Tyrosinase (Monophenol monooxygenase, EC 188.8.131.52) is a glycoprotein and a copper-containing oxidase that functions in the formation of pigments such as melanins and other polyphenolic compounds. It catalyzes the rate-limiting conversions of tyrosine to dopa, dopa to dopa-quinone and possibly 5,6-dihydroxyindole to indole-5,6 quinone (L-tyrosine + L-DOPA + O2 = L-DOPA + DOPAquinone + H2O).
During the melanogenesis, tyrosinase can be released from the ER in the presence of protonophore or proton pump inhibitors which increase the pH of intracellular organelles, after which tyrosinase is transported correctly to the Golgi, and then to melanosomes via the endosomal sorting system (Watabe, et al). Tyrosinase is sorted via the dilucine signal to the melanosomes for melanin synthesis mediated by AP-3 complex (view diagram of melanosome maturation in melanocytes here).
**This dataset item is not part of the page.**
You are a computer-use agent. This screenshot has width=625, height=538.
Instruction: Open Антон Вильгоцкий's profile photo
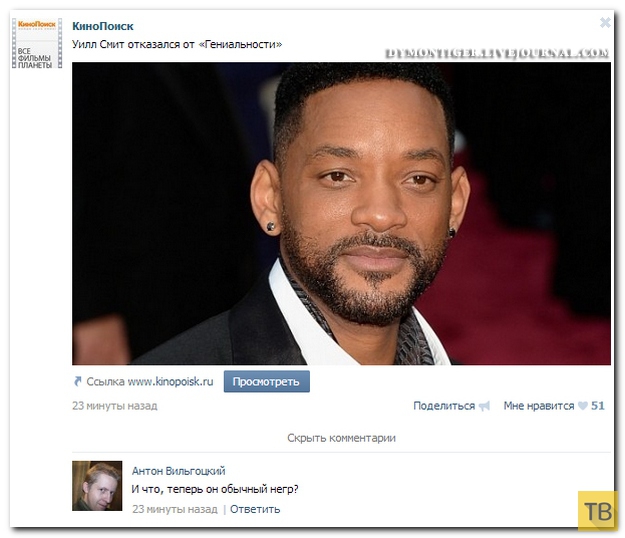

Among the 25 spontaneous mutations, the allelic c, c-2J, c-1R, c-Bc, c-Bc2, c-Bc3, c-ch, c-h, and c-p have been characterized molecularly (details in MGI:98880).
The identified 9 spontaneous mutations so far are missense mutations or gross deletions/insertions to disrupt the function of tyrosinase.
Defects in Tyr are the cause of albino (c) mutants, an autosomal recessive disorder similar to OCA1 (OMIM 203100). Numerous spontaneous and induced mutations at this locus result in albinism or hypopigmentation due to absence or reduction of melanin in homozygotes. Albinism is associated with reduced number of optic nerve fibers and mutants can have impaired vision. For more details of the albino phenotype, view the Mouse Locus Catalog #Tyr. The original c mutation arose spontaneously. This very old mutant was already known in Greek and Roman times. The strain is described in more detail in JAX Mice database (B6.Cg-Tyrc-J/J).
A missense substitution at codon R299H in exon 2 of the Tyr gene causes the albino Wistar rat (Blaszczyk, et al).